Martedì, 22 Giugno 2021
Green

Parco Regionale Aguzzano: in corso il primo studio approfondito sui servizi ecosistemici

Nella periferia romana i cittadini e le associazioni studiano le risorse naturali e i beni comuni

Nota- Questo comunicato è stato pubblicato integralmente come contributo esterno. Questo contenuto non è pertanto un articolo prodotto dalla redazione di RomaToday

L’Associazione Casale Podere Rosa ha avviato il primo studio volto a calcolare i servizi ecosistemici che il Parco Regionale Urbano di Aguzzano rende alla comunità cittadina.
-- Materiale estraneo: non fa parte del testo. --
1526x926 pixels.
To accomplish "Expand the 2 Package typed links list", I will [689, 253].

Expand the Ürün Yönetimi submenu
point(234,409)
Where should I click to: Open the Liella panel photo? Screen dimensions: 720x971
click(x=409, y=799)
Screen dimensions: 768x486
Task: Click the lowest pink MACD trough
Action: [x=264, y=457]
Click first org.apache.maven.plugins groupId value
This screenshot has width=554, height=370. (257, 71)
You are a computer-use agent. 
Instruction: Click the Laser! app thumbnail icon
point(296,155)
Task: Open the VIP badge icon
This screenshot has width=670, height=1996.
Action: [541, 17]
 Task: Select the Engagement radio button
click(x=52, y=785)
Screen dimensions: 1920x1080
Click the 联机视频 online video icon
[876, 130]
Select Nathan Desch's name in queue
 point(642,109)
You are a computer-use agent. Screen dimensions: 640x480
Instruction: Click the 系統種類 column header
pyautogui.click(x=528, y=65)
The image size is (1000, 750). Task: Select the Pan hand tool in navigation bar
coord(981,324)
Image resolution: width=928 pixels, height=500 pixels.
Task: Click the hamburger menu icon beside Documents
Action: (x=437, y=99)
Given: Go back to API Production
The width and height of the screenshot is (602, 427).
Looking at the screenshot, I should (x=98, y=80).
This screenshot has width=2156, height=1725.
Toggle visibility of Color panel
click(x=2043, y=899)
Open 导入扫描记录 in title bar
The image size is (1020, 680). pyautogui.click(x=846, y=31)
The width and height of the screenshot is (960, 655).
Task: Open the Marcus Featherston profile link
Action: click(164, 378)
I servizi ecosistemici che i parchi e le “foreste urbane” possono fornire sono molteplici: mitigazione dell’effetto “isola di calore” delle grandi città, isolamento termico a beneficio degli edifici prossimi alle aree verdi con conseguente riduzione delle spese di riscaldamento e raffrescamento, isolamento acustico, assorbimento delle acque meteoriche e decongestione delle reti fognarie, fitodepurazione delle acque superficiali, effetto barriera contro gli eventi atmosferici anomali, protezione del suolo dai fenomeni di inaridimento ed erosione, conservazione della biodiversità animale e vegetale, sequestro e stoccaggio del carbonio, abbattimento dei principali inquinanti atmosferici. Il progetto condotto insieme ad un gruppo di cittadini volontari (“citizen science project”), autoprodotto e autofinanziato dall’Associazione Casale Podere Rosa, ha preso le mosse con una campagna di censimento della copertura arborea e arbustiva del parco condotta nella primavera-estate 2017. I dati raccolti vengono analizzati utilizzando il modello matematico UFORE – Urban Forest Effects attraverso il software ad accesso libero i-TreeEco sviluppato dall’USDA Forest Service. Nel corso della primavera 2018 verrà rilasciato il primo report dettagliato su composizione e struttura del parco, servizi ecosistemici e loro valore economico, ma già ora emergono alcuni dati interessanti: ogni anno il parco è in grado di abbattere circa 2,4 tonnellate di inquinanti atmosferici (O3, NO2, SO2 e CO e PM2,5) e di produrre 180 tonnellate di ossigeno. Inoltre l’effetto “carbon sink” cioè la quantità netta di carbonio sequestrata dalla vegetazione del parco ammonta a circa 67,5 tonnellate/anno.